A alteração de nome, prevista pela Lei nº 14.382/2022, gerou em Alagoas um caso intrigante envolvendo uma pessoa residente no interior e revelou fragilidades nas emissões de certidões negativas pelos órgãos públicos. O caso teve início em maio deste ano, quando o promotor de Justiça da Comarca de Viçosa, Adriano Jorge Correia de Barros Lima, solicitou ao Ministério Público do Estado de Alagoas (MPAL) a abertura de um procedimento ou ação civil para investigar e anular a alteração do nome concedida ao cidadão Jesus Gomes de Vasconcelos, em substituição ao nome Joselito Gomes de Vasconcelos.

Joselito Gomes responde a processos na justiça estadual por estelionato, que tramita na 4ª Vara da capital (nº 8000143-47.2022.8.02.001), e a um processo-crime em trâmite na Justiça Federal (nº 08/0079-16.2022.4.05.8000) por crime contra a administração pública. Além desses, há uma vasta ficha criminal de Joselito, incluindo crimes contra vulneráveis, violência doméstica e medida protetiva com base na Lei Maria da Penha, entre outros, conforme anexado pelo promotor no processo.

Na avaliação do promotor, diante desses processos, há motivos para suspeitar que Jesus Gomes tenha se utilizado da "permissividade abrangente da lei para, ao mudar de nome, se livrar da pecha de réu nos vários processos criminais que respondeu e nos que responde atualmente".

O caso foi comunicado à Corregedoria Geral de Justiça, já que a mudança de nome se deu em uma serventia extrajudicial da capital, o 6º Ofício de Registro Civil das Pessoas Naturais de Maceió. Este cartório chegou a ser criticado pelo MP, que alegou que uma simples pesquisa ao Sistema SAJ do Tribunal de Justiça de Alagoas teria resultado na negativa ao pedido administrativo de mudança de nome, dado o possível indício de má-fé quanto à real intenção do requerente.

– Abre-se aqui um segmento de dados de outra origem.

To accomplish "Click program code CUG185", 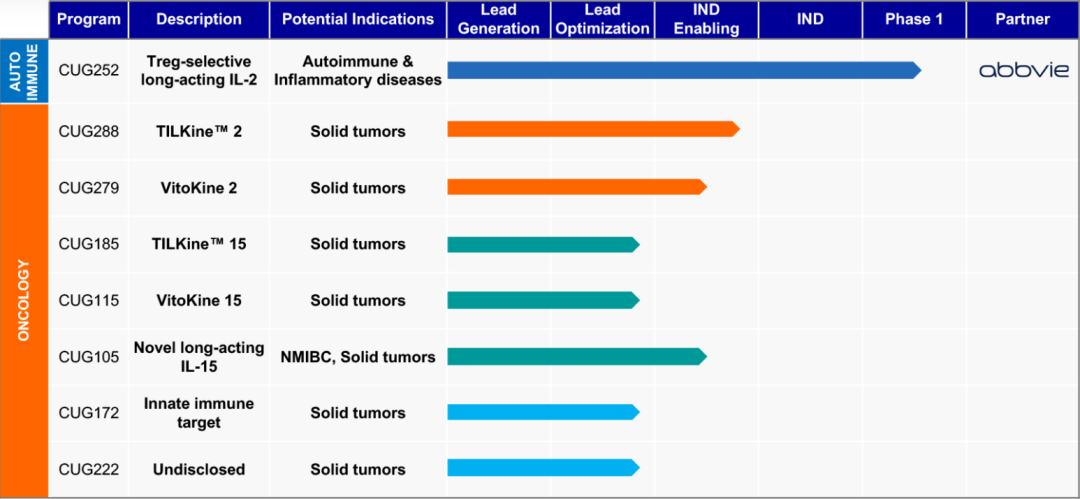I will [89, 244].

A cobrança de esclarecimentos feita pelo MPAL foi então remetida ao cartório, cuja tabeliã, Maria Rosinete Rodrigues Remígio de Oliveira, comprovou, em julho deste ano, que todos os procedimentos prévios relativos à alteração de nome foram adotados para identificar possíveis processos criminais em nome de Joselito Gomes. No entanto, as certidões emitidas pelos órgãos foram “negativas”, sem identificação de qualquer processo crime. Rosinete Remígio anexou à resposta à Corregedoria as certidões negativas requeridas ao Tribunal de Justiça de Alagoas, Tribunal Regional Federal da 5ª Região, certidão estadual civil, certidão estadual de execução fiscal, certidão judicial cível, certidão judicial criminal negativa e até certidão do Tribunal Regional Eleitoral de Alagoas, entre outros documentos.

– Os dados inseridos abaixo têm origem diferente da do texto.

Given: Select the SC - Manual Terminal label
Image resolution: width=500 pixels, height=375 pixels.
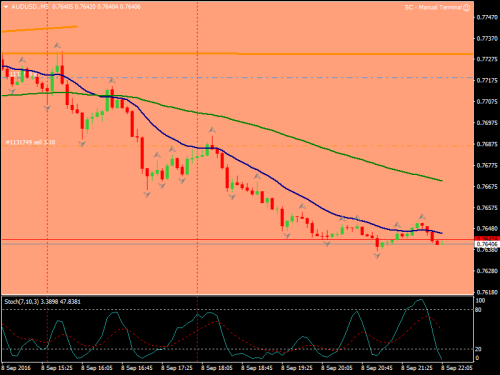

Com isso, a tabeliã do cartório confirmou ter seguido todos os ditames legais e que não houve qualquer transgressão administrativa, razão pela qual solicitou o arquivamento do processo em relação à serventia.

A documentação do cartório do 6º Ofício de Registro Civil foi encaminhada pelo juiz auxiliar da Corregedoria Geral da Justiça, Anderson Santos dos Passos, ao Ministério Público para que se manifeste a respeito do processo.

A regra do Direito Notarial e Registral Brasileiro, antes da nova legislação, estabelecia que o nome civil era imutável pela via extrajudicial, podendo ser modificado somente quando do casamento para a inclusão de sobrenomes. Atualmente, com o avanço e modificações legislativas, tornou-se possível a mutabilidade do nome civil de forma extrajudicial, segundo explica Rosinete Remígio no processo. Ela afirma que o divisor de águas foi a Lei nº 14.382/2022, que dispôs sobre a alteração de prenome, inclusão e exclusão de sobrenomes diretamente nos cartórios de todo o país.

A lei reforça o fato de o Conselho Nacional de Justiça ter publicado diversas normativas para regulamentar a matéria de alteração de nome, como o Provimento 149/2023. Um dos artigos do provimento assegura a toda pessoa maior de 18 anos o poder de, pessoalmente e de forma imotivada, requerer diretamente a alteração do seu prenome do registro civil, independentemente de decisão judicial. Também determina que a alteração pode ser parcial, do prenome, permitindo acréscimo, supressão ou inversão do mesmo.